Em suas exibições de retumbante mediocridade, os candidatos até têm tentado ser originais. Para ilustrar sua disposição de luta, apesar das adversidades encontradas, um deles comparou sua candidatura ao episódio do 'corneteiro de Pirajá', aquele que, tendo recebido ordem de dar toque de retirada, deu o de 'avança cavalaria', com isso afugentando os inimigos, que se apavoraram ante o avanço da cavalaria que desconheciam (porque inexistia). Tratou-se, assim, do maior blefe da História do Brasil - justamente onde o candidato à reeleição foi buscar inspiração! O outro candidato tem como traço maior o apoio maciço de todos os comprometidos (mensaleiros, sanguessugas et caterva), afora a promessa de anistia à figura-símbolo da débâcle ética nacional (embora não tenha sido justo colocá-la como bode expiatório de toda a lameira).
O grupo de parlamentares da chamada Terceira Via se constituiu para estabelecer um reencontro do Legislativo com a sociedade, empenhando-se num projeto claro de recuperação do Congresso Nacional como instância independente e responsável pela formulação de projetos para o País, apresentando ao povo brasileiro, assim, alguns pontos fundamentais para a eleição da Mesa Diretora da Câmara dos Deputados.

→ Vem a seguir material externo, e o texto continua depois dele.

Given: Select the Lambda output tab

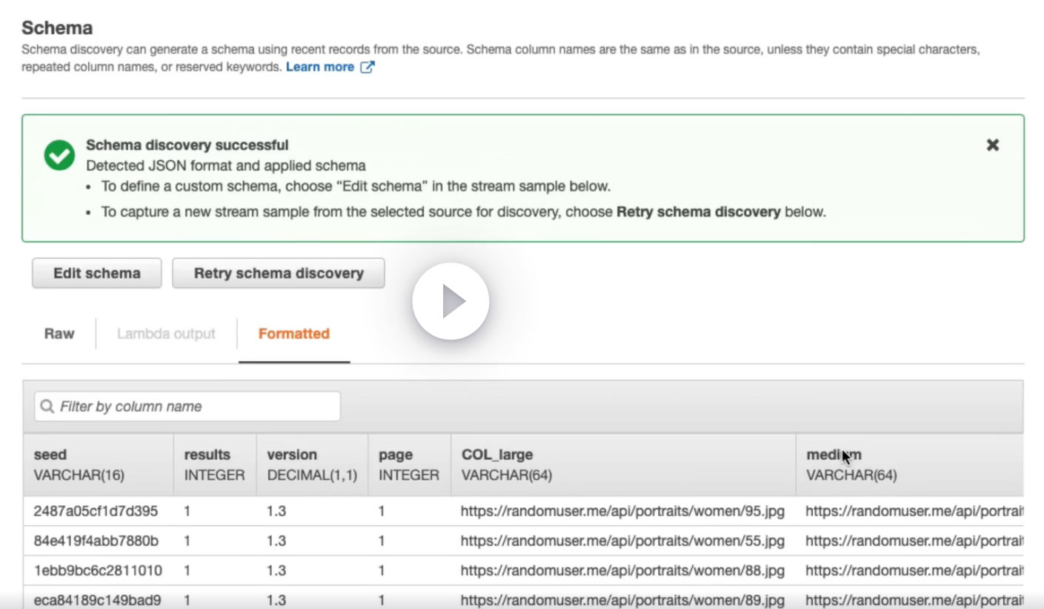Looking at the screenshot, I should point(166,334).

Entre estes estão: autonomia do Parlamento, com definição de suas prioridades e valorização do debate com a sociedade sobre os grande temas nacionais; relação independente com o Executivo e respeito aos critérios de real 'urgência e relevância' na apreciação de medidas provisórias; aprovação imediata do voto aberto no Parlamento; racionalização e transparência nos gastos da Câmara; definição de critérios permanentes para a remuneração dos parlamentares, compatíveis com a realidade brasileira; atualização do Regimento Interno da Casa, considerando, entre outras questões, a lentidão na tramitação de matérias relevantes, a impropriedade da posse de suplentes por apenas um mês, no recesso parlamentar; prioridade à reforma política, para combater o abuso do poder econômico e a corrupção.

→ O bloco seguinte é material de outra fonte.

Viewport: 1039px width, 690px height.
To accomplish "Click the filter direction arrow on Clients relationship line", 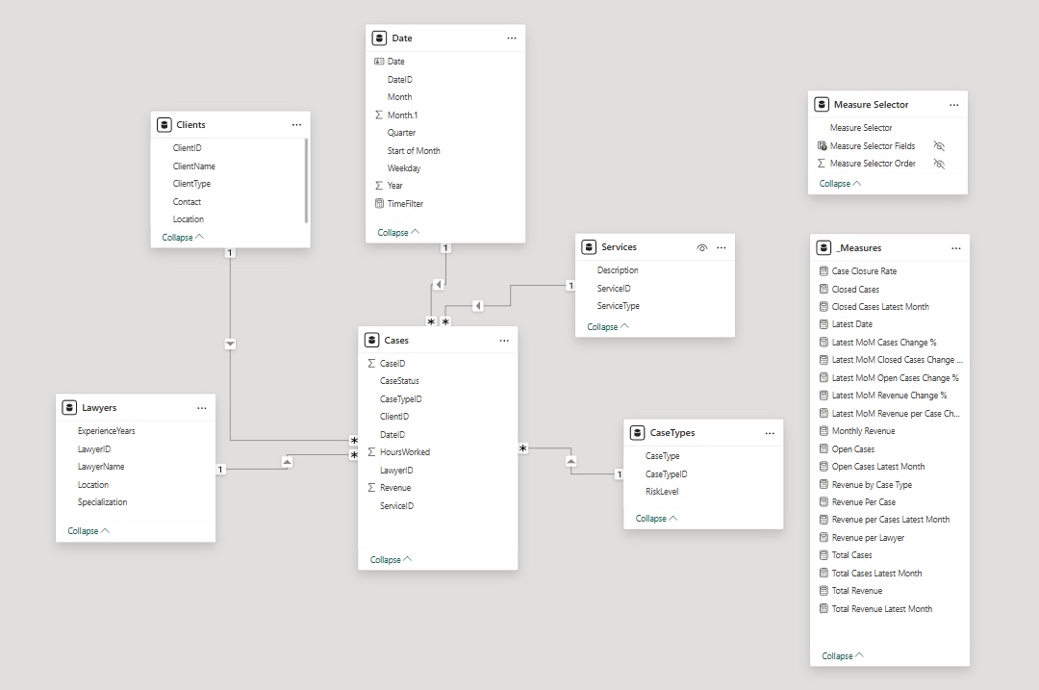I will (x=230, y=344).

Para a presidência da Câmara o grupo resolveu escolher alguém não atingido pelos episódios degradantes da legislatura passada ou por qualquer escândalo em sua vida pública - e que tivesse compromisso efetivo com os pontos programáticos, mencionados, de renovação e revitalização do Poder Legislativo. Ao optar pelo tucano paranaense Gustavo Fruet - sem dúvida, um dos mais sérios e competentes parlamentares surgidos, ultimamente, no Congresso Nacional -, o Terceira Via preferiu uma alternativa viável, e não uma simples anticandidatura. Achar que só teria sentido uma candidatura de protesto, sem qualquer apoio de partido forte - e, portanto, sem qualquer viabilidade de ampliação -, seria uma desistência da decência. É verdade que, nesse processo, os tucanos deram uma feia escorregada, quase chafurdaram o bico na lama, mas, em tempo, retomaram o prumo, até com chance de recuperar a velha unidade antifisiológica perdida. O que é do homem o bicho não come.